Measurement Definition: How are you going to measure bullshit? Are all instances of it considered equal (e.g., 25-page white paper versus a 140 character tweet)? Should you consider the amount of time that one spends dealing with it? Are some forms of bullshit more significant than others?
Measurement Technique: How will you track your daily encounters with bullshit? What if there’s so much bullshit out there that you can’t (or don’t want to) sit down and recall it every evening? How much information do you feel comfortable providing? How will you make the data anonymous enough that it can be discussed without getting you in trouble?
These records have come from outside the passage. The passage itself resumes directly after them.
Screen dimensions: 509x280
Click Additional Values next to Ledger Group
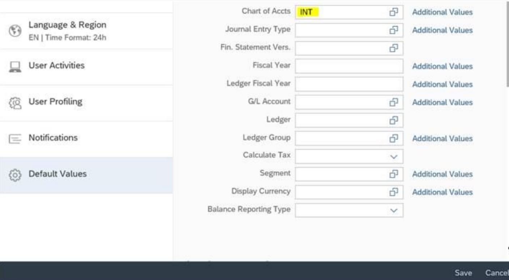click(442, 139)
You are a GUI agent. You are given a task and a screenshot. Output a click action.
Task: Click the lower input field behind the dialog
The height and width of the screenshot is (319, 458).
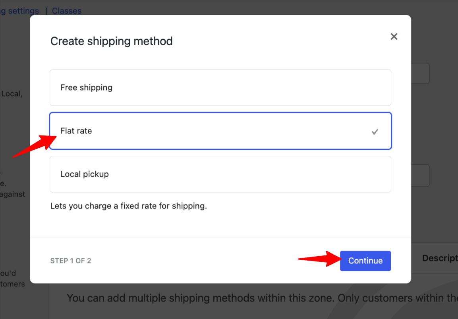[x=420, y=176]
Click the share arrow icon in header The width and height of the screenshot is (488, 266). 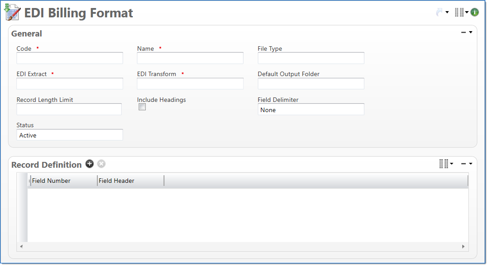tap(440, 12)
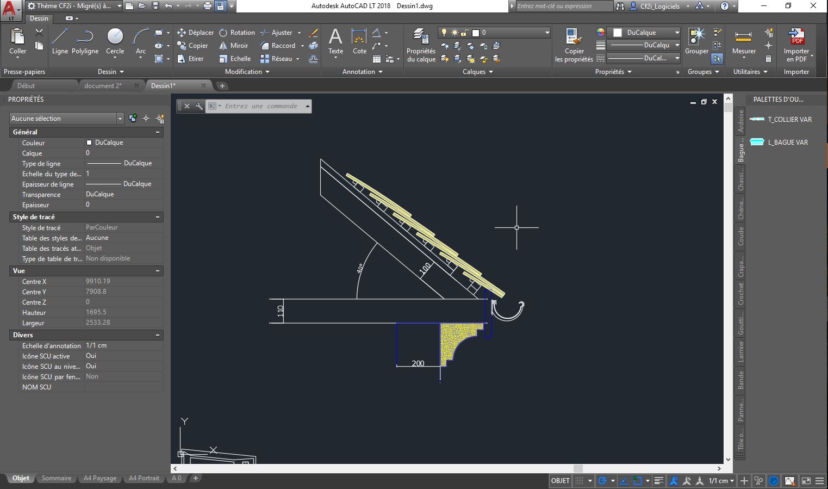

Reporting Approach: You will need to report your findings. You can do however you see fit (e.g., tables, graphs, figures, etc.). For inspiration, take a look at the Dear Data project (www.dear-data.com/theproject), which has examples of lo-fi data visualizations of everyday life. Or, if you’re a user, see Tableau’s gallery (https://public.tableau.com/en-us/s/gallery). Again, be creative and display your data however you would like – an interactive applet, data viz software, in PowerPoint, a stack of 3×5 cards, a hand-drawing, etc.
The deliverable for this activity is a short synopsis of the above 4 parameters: your concept and measurement definitions, your measurement technique, and (obviously) your summary reporting of the findings.